I would like to call for a "war on hysteria," if that would not be so hysterical in itself. Where are the German Jon Stewarts, who could restore some sanity over here? The whole debate in Germany about multiculturalism and Muslims, immigration and integration is full of hysteria. It's gotten so hysterical, that this debate now includes Halloween and nuclear energy.
One leader of the conservatives in the German parliament sees Christianity threatened by Halloween. Another one is concerned that protests against nuclear energy and against a train station in Stuttgart could lead to the building of minarets in one's front garden. Alexander Dobrinth of the Bavaria's Christian Democrats is quoted by the Süddeutsche Zeitung (in German): "Wer, wie die Grünen, seinerzeit gegen Atomkraft demonstriert hat und heute gegen Stuttgart 21 agitiert, der braucht sich nicht zu wundern, wenn er übermorgen ein Minarett im Vorgarten stehen hat."
The chairman of the Junge Union, the youth wing of the Christian Democrats, expressed concern regarding the increasing popularity of Halloween in Germany. Philipp Missfelder wrote in Bild (in German) that it is our duty to defend Christian traditions against the Zeitgeist.
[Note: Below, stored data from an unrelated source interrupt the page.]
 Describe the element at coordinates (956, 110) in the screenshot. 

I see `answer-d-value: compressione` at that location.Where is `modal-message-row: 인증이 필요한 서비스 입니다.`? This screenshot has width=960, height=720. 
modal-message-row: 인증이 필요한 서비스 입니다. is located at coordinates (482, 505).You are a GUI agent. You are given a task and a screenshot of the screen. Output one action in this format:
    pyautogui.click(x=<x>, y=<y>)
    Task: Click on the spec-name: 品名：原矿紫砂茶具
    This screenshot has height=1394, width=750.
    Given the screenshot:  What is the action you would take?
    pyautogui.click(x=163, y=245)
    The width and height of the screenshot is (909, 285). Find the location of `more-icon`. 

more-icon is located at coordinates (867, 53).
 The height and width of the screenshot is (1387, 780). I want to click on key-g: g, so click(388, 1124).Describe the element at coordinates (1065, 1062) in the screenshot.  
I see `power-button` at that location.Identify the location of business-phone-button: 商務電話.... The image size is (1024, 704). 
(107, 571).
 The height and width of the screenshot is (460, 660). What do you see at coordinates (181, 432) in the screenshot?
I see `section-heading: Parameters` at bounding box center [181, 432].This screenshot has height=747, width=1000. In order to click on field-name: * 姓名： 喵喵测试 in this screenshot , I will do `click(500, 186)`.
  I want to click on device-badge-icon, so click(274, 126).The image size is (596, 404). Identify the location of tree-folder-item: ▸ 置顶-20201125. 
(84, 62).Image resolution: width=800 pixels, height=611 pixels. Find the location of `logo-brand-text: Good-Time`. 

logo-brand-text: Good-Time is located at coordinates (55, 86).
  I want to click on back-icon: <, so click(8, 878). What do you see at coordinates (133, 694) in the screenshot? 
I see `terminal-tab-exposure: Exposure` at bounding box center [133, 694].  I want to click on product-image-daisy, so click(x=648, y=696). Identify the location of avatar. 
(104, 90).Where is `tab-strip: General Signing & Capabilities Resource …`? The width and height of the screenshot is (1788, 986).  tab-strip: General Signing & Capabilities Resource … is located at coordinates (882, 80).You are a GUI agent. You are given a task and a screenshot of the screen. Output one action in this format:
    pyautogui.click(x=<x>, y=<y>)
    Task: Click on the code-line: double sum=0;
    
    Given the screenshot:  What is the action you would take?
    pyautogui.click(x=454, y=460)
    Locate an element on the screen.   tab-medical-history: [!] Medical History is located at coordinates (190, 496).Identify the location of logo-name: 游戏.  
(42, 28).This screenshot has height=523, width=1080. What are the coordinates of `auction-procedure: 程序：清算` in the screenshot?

He also reduced "trick or treat" to children wearing monster masks to beg for sweets.
Most Americans celebrate Halloween AND Christian holidays. Germans should be able to do both, if they want to.
Christianity in Germany is not under attack by Islam or Halloween. The real problem is that more and more Christians lost interest in practicing their own religion.
There are many more politicians from other parties as well who reinforce the world's impression that Germans are increasingly less tolerant of other cultures and traditions.
Sure, there are many problems with immigration, integration, and islamophobia, but it's not as bad as the media and our politicians make it sound with their focus on anecdotal evidence. As Jon Stewart said:
The press can hold its magnifying glass up to our problems, bring them into focus, illuminating issues -- or they can use that magnifying glass to light ants on fire, and then perhaps host a week of shows on the sudden unexpected dangerous flaming ant epidemic.
Let's counter anecdotes with a survey and restore some sanity: The Expert Council of German Foundations on Integration and Migration has published its Integration Barometer 2010 in German and in English:
The native and immigrant populations are, in general, satisfied with the developments in integration policy over the last years, and look towards the future of integration and integration policy with cautious optimism. 50 per cent of all respondents maintain that integration policy has improved the degree of integration in the last years. Nearly as many expect further improvements in the future, while only 10 to 15 per cent of respondents anticipate that future integration policies will deteriorate integration. b) The native and immigrant populations have a shared pragmatic and hands-on approach to integration, and, on the one hand, refrain from demanding cultural assimilation, and from insisting on exclusive cultural privileges, on the other."
To understand the reasons for the hysteria in German politics and additional problems of our democracy, I recommend the NY Times op-ed Leadership and Leitkultur by Germany's most respected living philosopher Jürgen Habermas (HT: Pamela):
The motivations underlying each of the three phenomena - the fear of immigrants, attraction to charismatic nonpoliticians and the grass-roots rebellion in Stuttgart - are different. But they meet in the cumulative effect of a growing uneasiness when faced with a self-enclosed and ever more helpless political system. The more the scope for action by national governments shrinks and the more meekly politics submits to what appear to be inevitable economic imperatives, the more people's trust in a resigned political class diminishes.
The United States has a president with a clear-headed political vision, even if he is embattled and now meets with mixed feelings. What is needed in Europe is a revitalized political class that overcomes its own defeatism with a bit more perspective, resoluteness and cooperative spirit. Democracy depends on the belief of the people that there is some scope left for collectively shaping a challenging future.